* [Problem statement]: Copy the records below exactly, starting at the line that contains "Task: Click the 置顶 back-to-top arrow icon" and ending at the line that contains "Given: Click the"; leave out any pictures.

* [Given data]:
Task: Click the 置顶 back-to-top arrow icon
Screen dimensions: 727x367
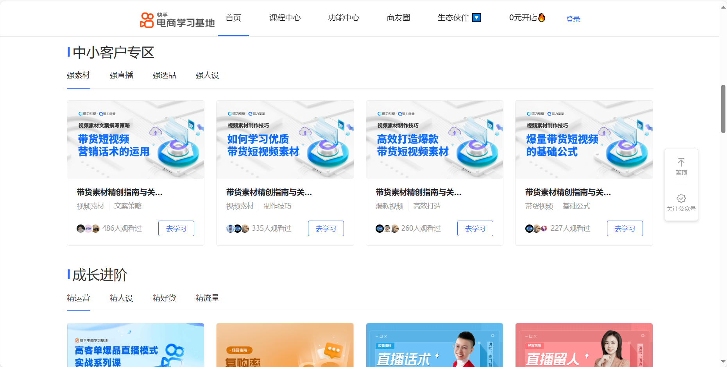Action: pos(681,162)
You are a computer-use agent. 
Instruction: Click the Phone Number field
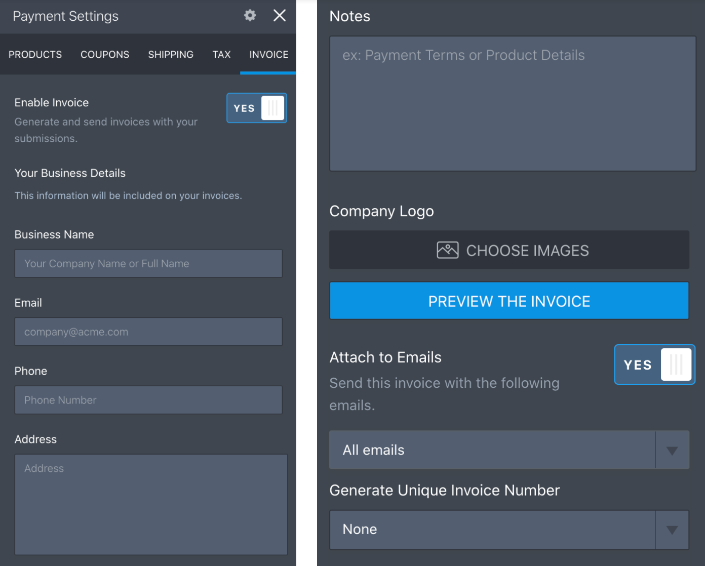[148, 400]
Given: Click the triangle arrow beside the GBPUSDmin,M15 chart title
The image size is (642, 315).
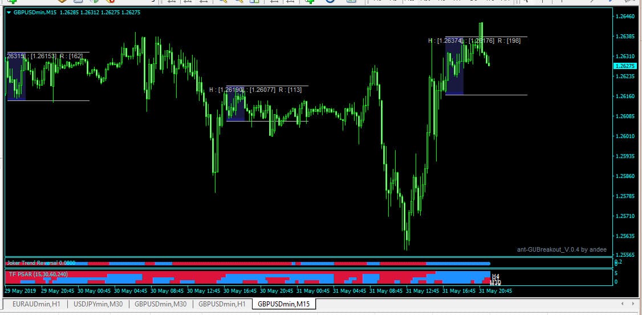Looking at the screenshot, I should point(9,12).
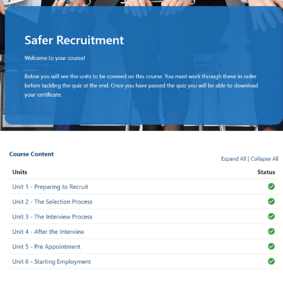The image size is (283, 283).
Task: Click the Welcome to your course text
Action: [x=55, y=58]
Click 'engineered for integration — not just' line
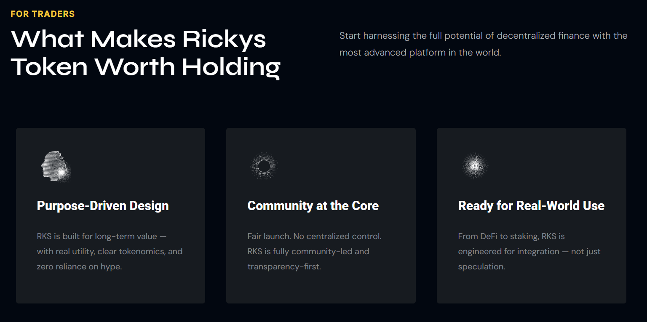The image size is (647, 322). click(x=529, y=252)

==

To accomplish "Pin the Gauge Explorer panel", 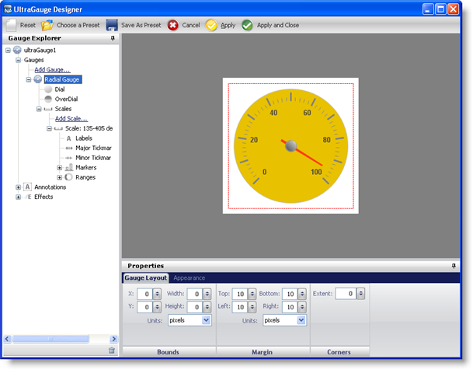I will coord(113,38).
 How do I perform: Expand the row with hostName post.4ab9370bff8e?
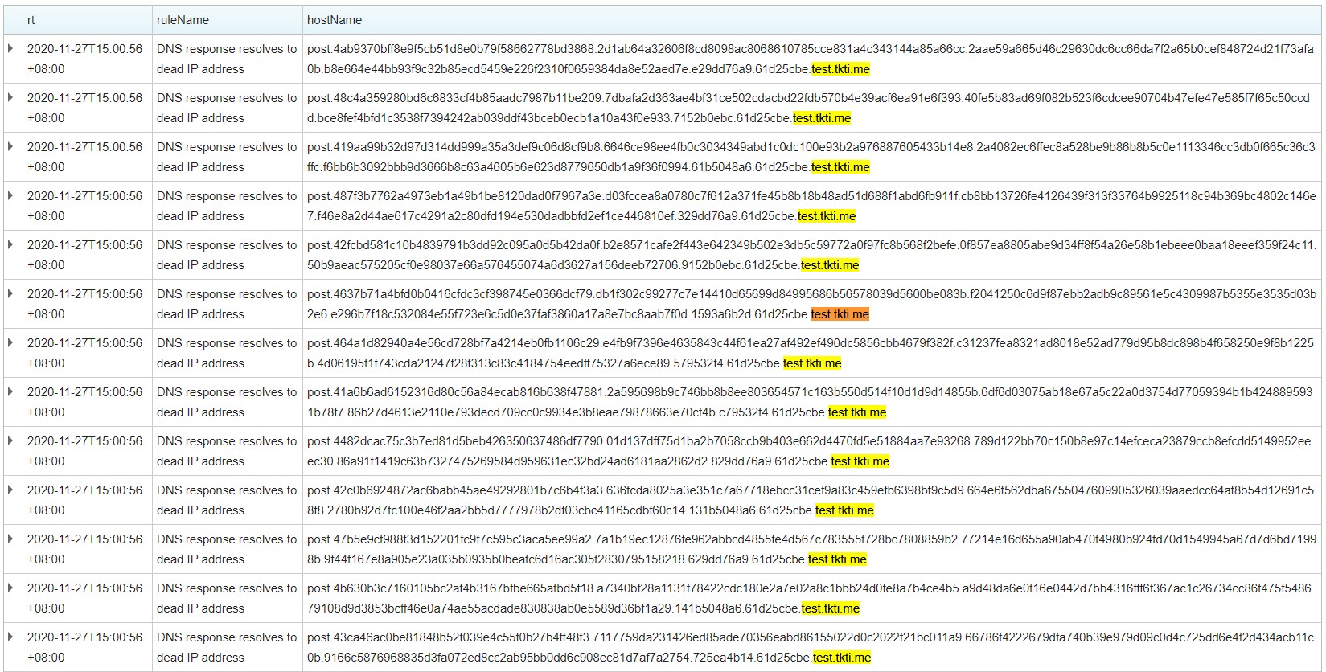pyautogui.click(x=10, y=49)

* * *

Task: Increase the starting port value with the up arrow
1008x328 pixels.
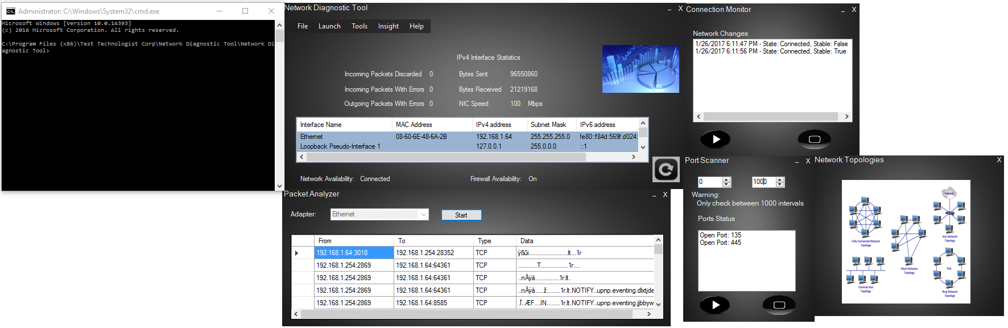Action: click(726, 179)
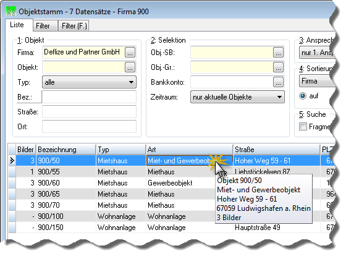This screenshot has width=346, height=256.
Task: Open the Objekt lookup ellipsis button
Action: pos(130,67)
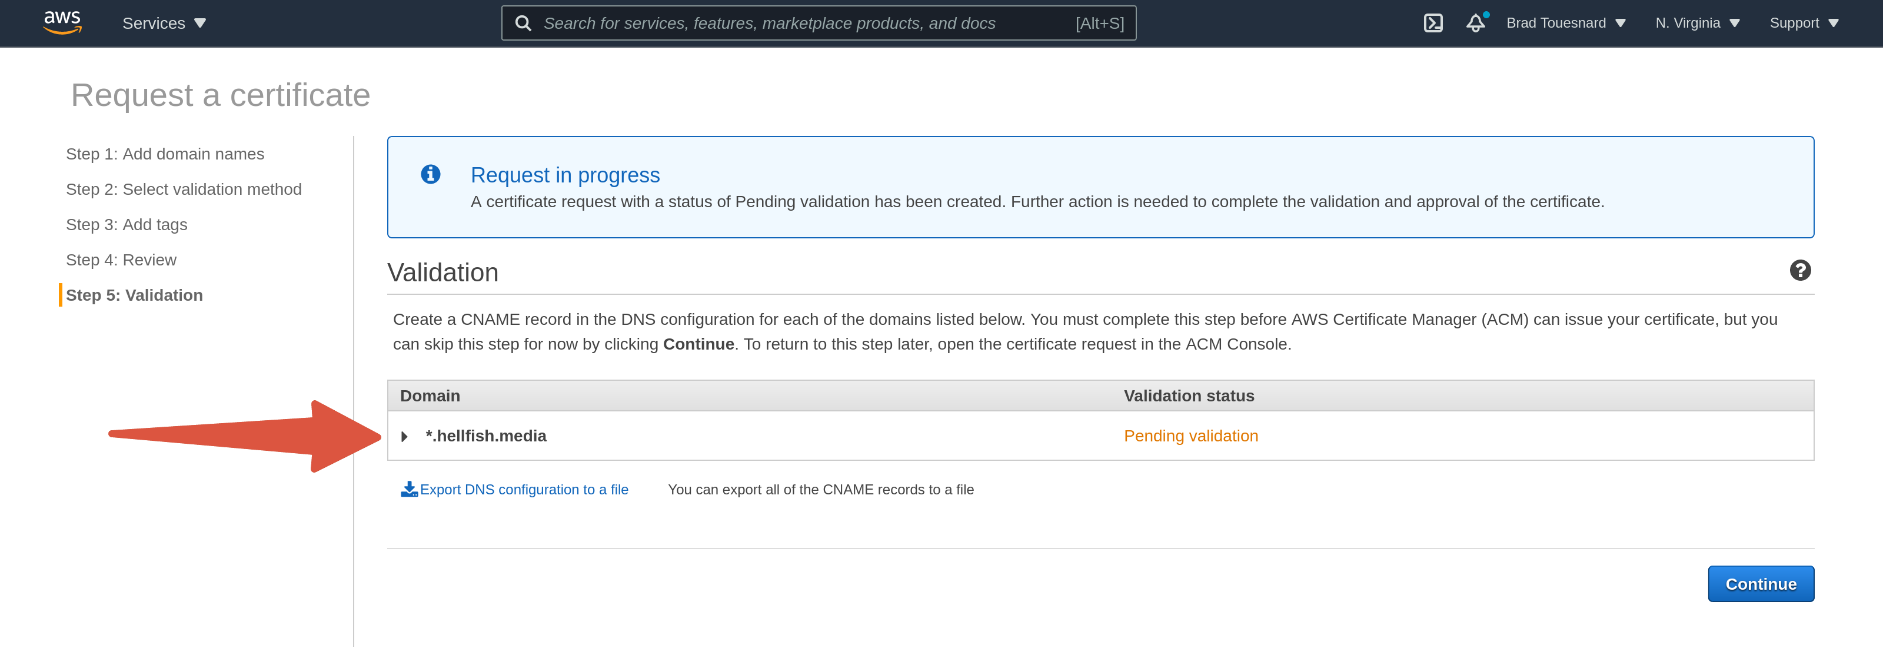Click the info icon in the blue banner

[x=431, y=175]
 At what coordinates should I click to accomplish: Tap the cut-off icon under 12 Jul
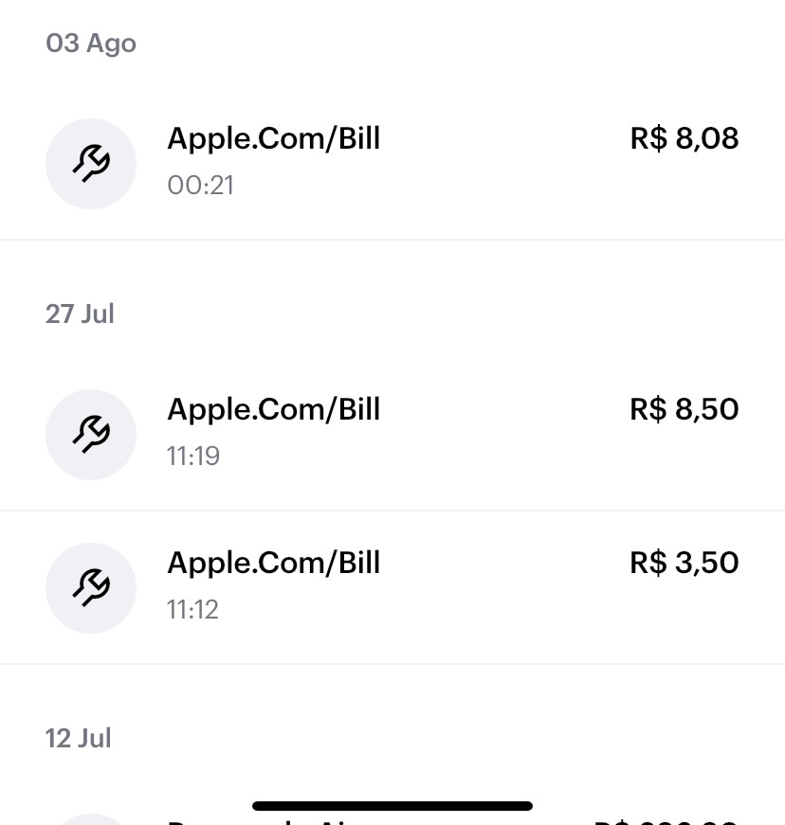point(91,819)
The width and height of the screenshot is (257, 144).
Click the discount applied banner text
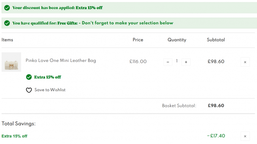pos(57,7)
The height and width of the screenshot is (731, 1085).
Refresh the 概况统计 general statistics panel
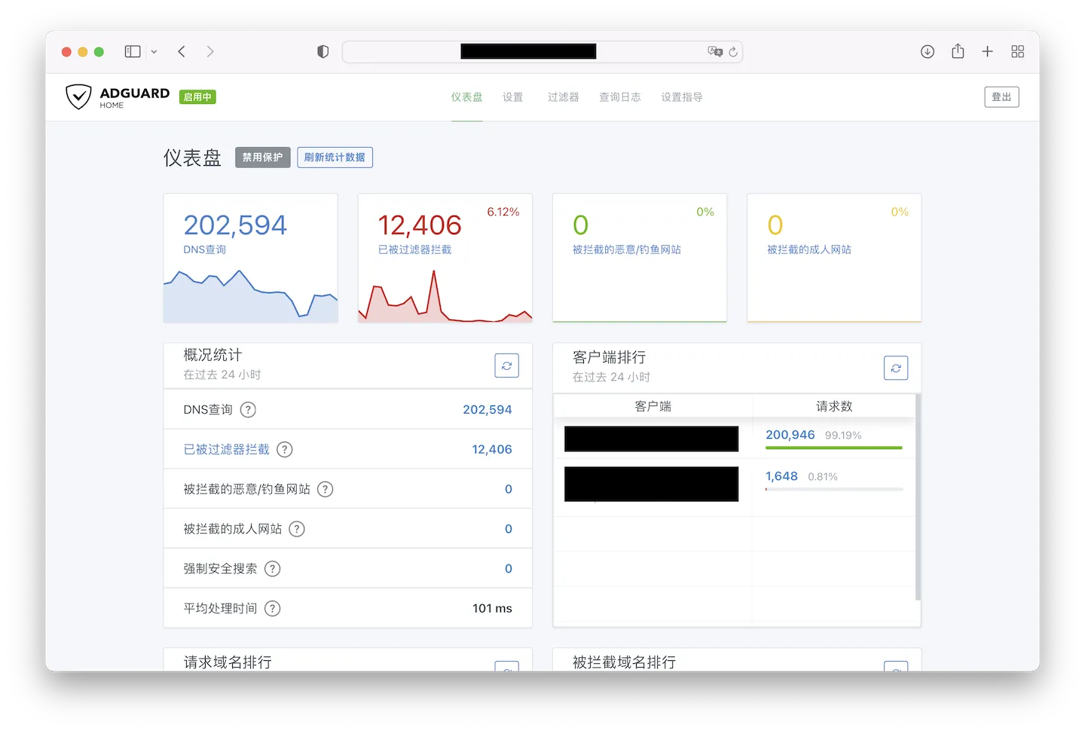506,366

* [Task result]:
Task: Click the 置顶 back-to-top arrow icon
Screen dimensions: 727x367
Action: pos(681,162)
You are a computer-use agent. 
Instruction: Click the Phone Number field
[148, 400]
Given: Click the triangle arrow beside the GBPUSDmin,M15 chart title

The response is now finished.